La seconda dimensione riguarda le rotte migratorie. Il Niger rappresenta uno snodo cruciale per i flussi migratori diretti verso il Nord Africa e, da lì, verso l’Europa. Una destabilizzazione prolungata del Paese, accompagnata da un possibile ritiro della cooperazione in materia di controllo delle frontiere, rischia di produrre effetti diretti sulle politiche migratorie europee, riaprendo una discussione che negli ultimi anni aveva visto proprio il Niger come partner privilegiato nei tentativi di contenimento dei flussi verso la Libia.
Uno scenario da monitorare, non da drammatizzare
È opportuno evitare letture eccessivamente allarmistiche: i colpi di Stato nel Sahel, per quanto ricorrenti, non producono automaticamente scenari di collasso totale, e le giunte militari che ne emergono, pur segnate da fragilità di legittimazione, spesso riescono a consolidare forme di controllo territoriale, sia pure parziale e instabile.

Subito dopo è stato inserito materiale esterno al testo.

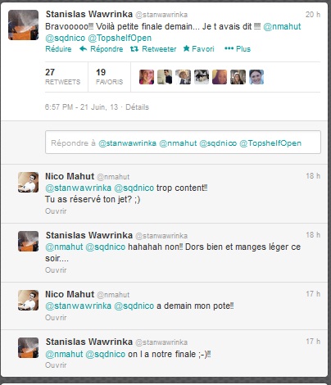Click the reply input field Répondre à
331x385 pixels.
183,143
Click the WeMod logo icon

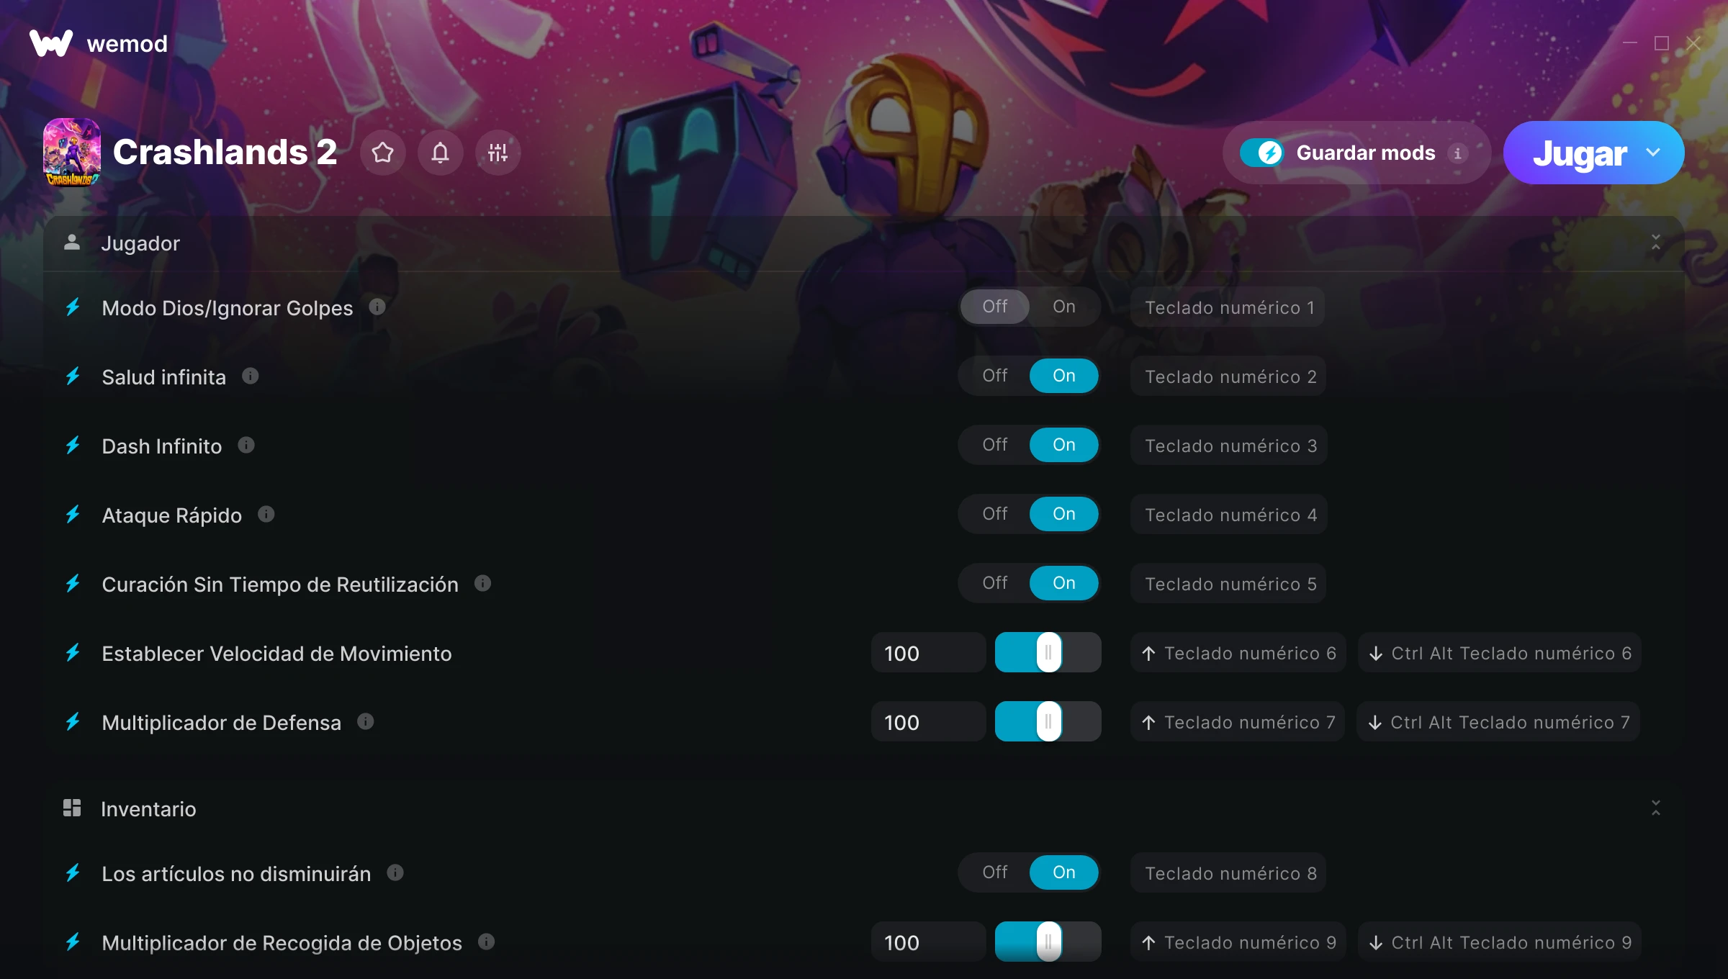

Tuttavia, la combinazione di fattori in gioco a Niamey, dalla ricollocazione geopolitica delle grandi potenze alla persistente minaccia jihadista, fino alla crisi ricorrente del modello di cooperazione internazionale, suggerisce che quanto avvenuto in Niger non possa essere considerato un episodio marginale o esclusivamente locale.
Il Sahel resta una delle regioni più esposte alle grandi trasformazioni dell’ordine internazionale contemporaneo, un laboratorio dove si misurano contemporaneamente il declino relativo dell’influenza occidentale, l’ascesa di nuovi protagonisti globali e la persistente fragilità delle architetture statali post-coloniali. Comprendere queste dinamiche strutturali è condizione necessaria per valutare correttamente non solo il caso nigerino, ma l’evoluzione futura dell’intera regione.